---- PROVIDED DATA

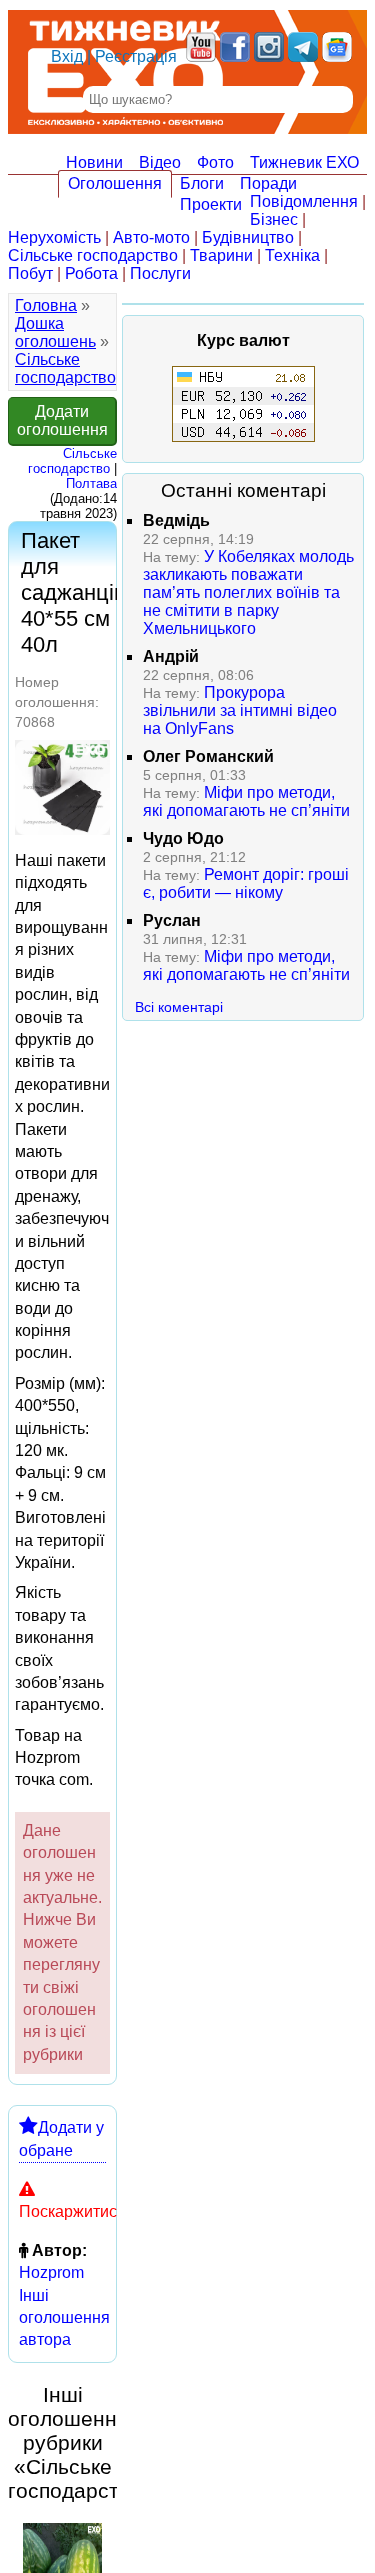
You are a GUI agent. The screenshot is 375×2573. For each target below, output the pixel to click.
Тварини (221, 255)
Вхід (67, 56)
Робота (91, 273)
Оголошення (115, 183)
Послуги (160, 273)
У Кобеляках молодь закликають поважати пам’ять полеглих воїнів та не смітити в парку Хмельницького (248, 592)
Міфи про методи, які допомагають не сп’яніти (246, 801)
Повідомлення (304, 201)
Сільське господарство (93, 255)
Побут (30, 273)
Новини (94, 162)
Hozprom (51, 2272)
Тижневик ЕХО (304, 162)
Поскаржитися (72, 2211)
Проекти (211, 204)
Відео (160, 162)
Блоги (202, 183)
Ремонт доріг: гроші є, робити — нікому (246, 883)
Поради (268, 183)
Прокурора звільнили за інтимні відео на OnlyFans (240, 710)
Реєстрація (136, 56)
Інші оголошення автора (64, 2318)
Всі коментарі (179, 1007)
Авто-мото (151, 237)
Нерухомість (54, 237)
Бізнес (274, 219)
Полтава (91, 483)
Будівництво (248, 237)
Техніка (292, 255)
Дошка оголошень (55, 332)
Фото (215, 162)
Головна (46, 305)
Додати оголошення (62, 420)
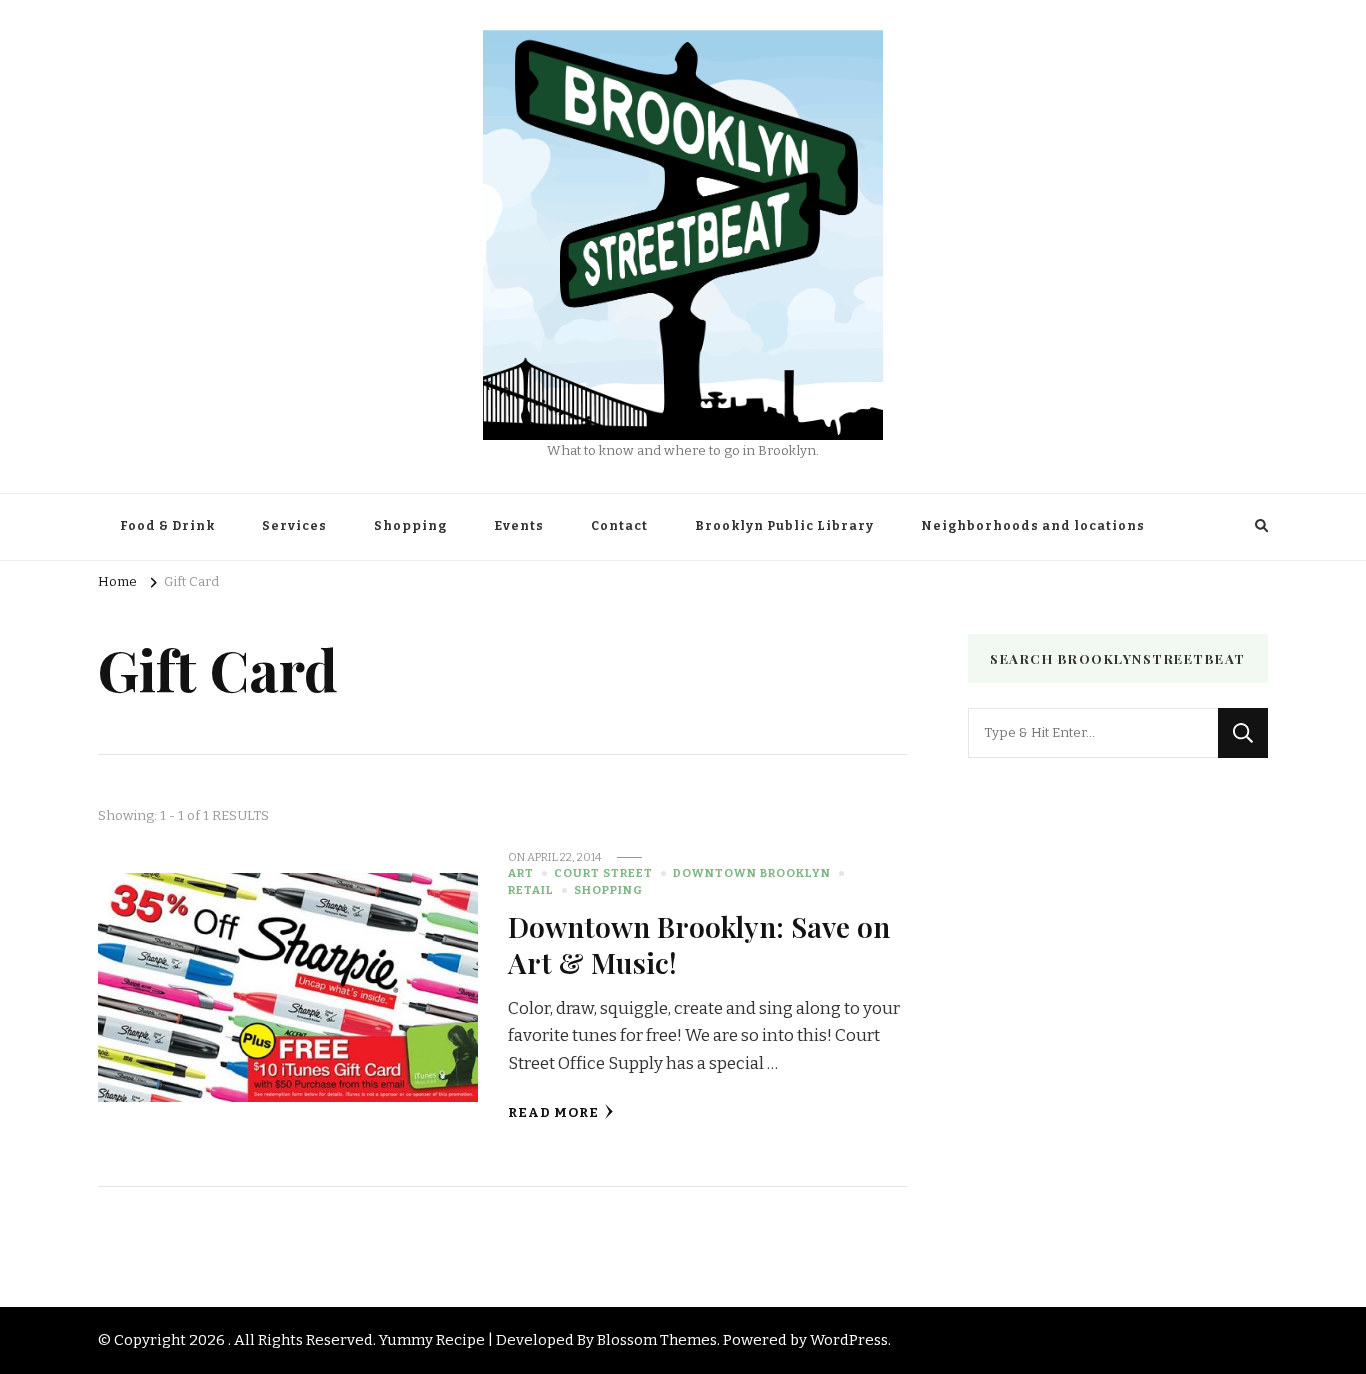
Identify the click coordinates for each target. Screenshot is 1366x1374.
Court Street (603, 873)
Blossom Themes (657, 1340)
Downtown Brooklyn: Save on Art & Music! (699, 943)
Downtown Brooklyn (752, 873)
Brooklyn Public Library (784, 526)
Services (294, 526)
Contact (619, 526)
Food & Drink (167, 526)
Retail (531, 890)
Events (519, 526)
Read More (553, 1113)
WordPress (849, 1340)
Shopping (410, 526)
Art (521, 873)
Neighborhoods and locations (1033, 526)
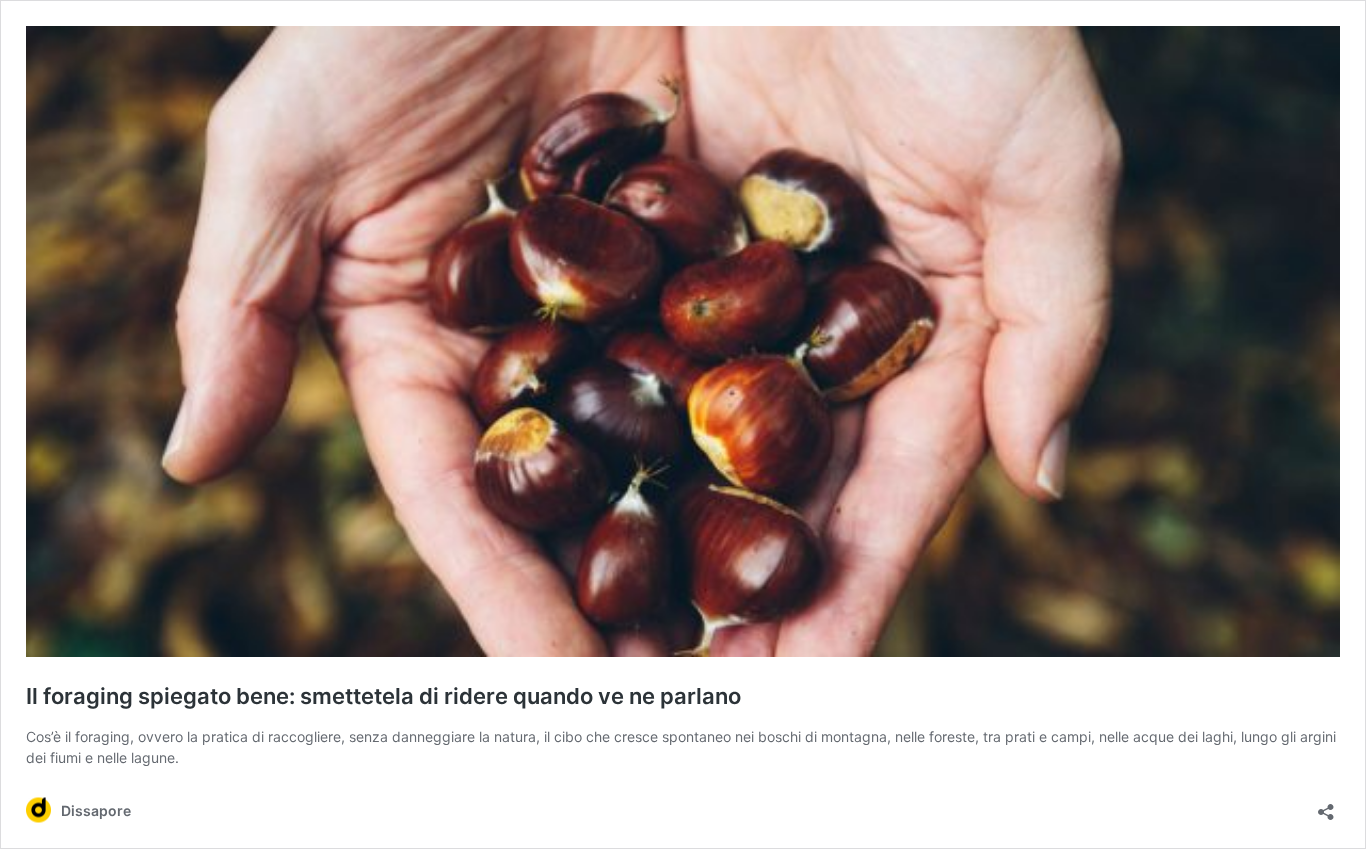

--------

Copy each line of the listing in which the word "Brooklyn" can be found.

Downtown Brooklyn: Save on Art & Music! (699, 943)
Downtown Brooklyn (752, 873)
Brooklyn Public Library (784, 526)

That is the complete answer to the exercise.